Groups » Ethical Issues and the Criminal Defense Lawyer

One of the most persistent questions that criminal defense lawyers grapple with is if they are doing the right thing by representing even the guilty.

The Sixth Amendment in the American Constitution provides the accused with the right to counsel. Every state has its own statutes and rules governing the professional responsibilities that a lawyer has towards his client.

This implies that the Constitution provides that every person, guilty or not, has the right to a competent defense, and that they will be presumed innocent until proven otherwise. It also advocates zealous advocacy to protect the rights of the accused as a necessary part of the justice system.

A criminal defense attorney in Chicago (and everywhere in the world for that matter), engaging in criminal practice will often come across situations when his legal duties and his own sense of right and wrong may come to a conflict.

There may be situations wherein you may find your conduct to be technically ‘ethical,’ but may be designed to evade certain rules which require a notice.

Circumstances may arise where what you do may be moral and ethical, but will still be condemned by the prosecutor. You may be left to wonder several times about the ethical lapses in the courtroom, juxtaposition with staying within the boundaries of the professional ethics of the legal system.

You may find yourself bending the rules/laws to an extent that you might start questioning the morality of your own actions. Even if you don’t ignore or bend the rules, you will see other lawyers not hesitating in doing so.

Such situations are a criminal defense attorney’s nightmare.

This problem troubles not only the legal community, but also the general public, and has been a topic of debate for decades. Integration of the legal and the moral obligations, however, continues to remain highly disputed.

Innocent Until Proven Guilty

When it comes to fighting a criminal case, there are the factually guilty and the legally guilty. Factual guilt refers to what the defendant actually did, whereas legal guilt refers to what the prosecutor proves.

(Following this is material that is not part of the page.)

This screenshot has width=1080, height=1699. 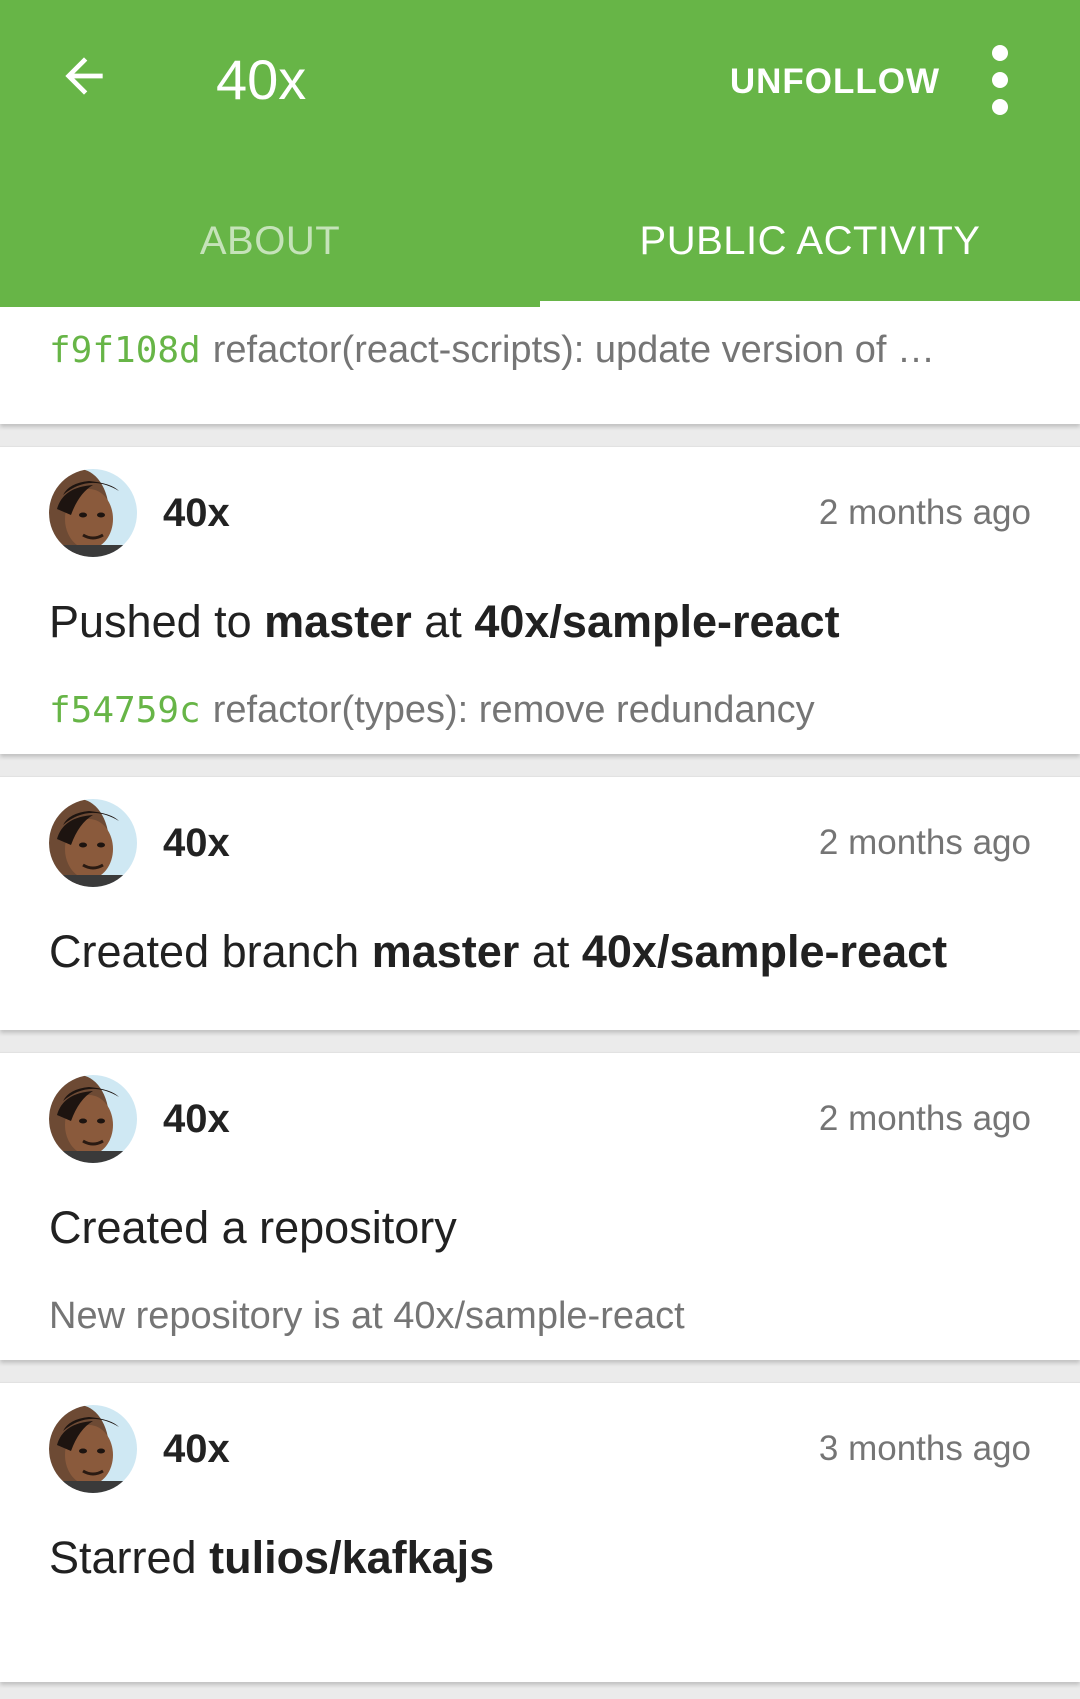 What do you see at coordinates (253, 1228) in the screenshot?
I see `event-description: Created a repository` at bounding box center [253, 1228].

Defendants, who have committed the act that goes on to become a criminal charge against them, are often hesitant of whether or not they should tell their lawyer about it. Even when they don’t, they worry that their lawyers will presume they are guilty and will probably choose either not to represent them, or will do a half-hearted job.

For a lawyer to decide if he should accept a case, he needs to look into the most important consideration – whether or not the prosecution can prove, beyond a reasonable doubt, that his client has committed the crime that he has been accused of.

This is very different from asking whether or not the client has actually committed the act in question. For instance, if the client is charged with robbery, and he did actually snatch someone’s purse on the street, he can win an acquittal if the victim fails to identify him.

Herein lies the key difference between factual guilt and legal guilt.

Before taking on a case, a competent criminal defense lawyer will not ask whether his client really committed the crime or not. Rather, he would ask if the government can prove that his client did, in fact, commit that particular crime.

Irrespective of what the defendant has done, he is not legally guilty until the prosecutor produces enough evidence to persuade a judge/jury to convict him of the crime.

A criminal defense lawyer may, however, may not lie to the judge/jury by explicitly and specifically saying that the defendant did not do something that the lawyer knows the defendant did do. Rather, the lawyer’s tactics and arguments should be all about the government’s inability to prove the elements of the crime.

A Skeptical View

Several criminal defense attorneys are skeptical about the place of ethics in law. Most law schools teach about ethics wherein they talk about certain rules and how they can be lawfully manipulated. One may feel that attorneys get away by paying little or no price for their ethical breaches. In fact, they earn quite lucratively from it.

Of course, attorneys would like nothing more than to bring the highest levels of ethics into law. When one describes the benefits of ethical practice, it often sounds like a scene from a movie which ends with a ‘feel-good’ factor for everyone. It would definitely be great to have the trust and the admiration of your colleagues, and to have the judges acknowledge your honest demeanor and take you at your word (rather than try to dodge you in public).

But then again, there will always be that other criminal defense lawyer, who won’t bat an eyelid before breaking all the rules, won’t mind being scorned at by his colleagues and the judges, and yet manage to make a handsome profit.

One may say that ethical behavior will bring you benefits in the long term; and if you are in the profession of law to make quick money, it may seem that unethical practices are more profitable, or that acting ethically will only lead to you losing out on a lot of moolah.

Being ethical in the field of law isn’t a cakewalk. If taking this route was indeed the easiest way to success, or the fastest way to making money, the need for codes of professional conduct and penalties for violations of those codes would lessen greatly.

At the same time, not many attorneys would disagree that if more lawyers acted in an ethical manner, legal practice would become a lot more straightforward and gratifying.


Professionals and personal ethics are two different ball games, and both need to be handled sensitively. In the field of law, several criminal defense lawyers, especially newbies, find it extremely difficult to come to terms with the ethical dilemma which comes with this profession. Experience, however, is the best teacher. The important thing to remember when being a good lawyer is that you’ll be hired only if you know how to get your client out of trouble, rather than getting yourself into it.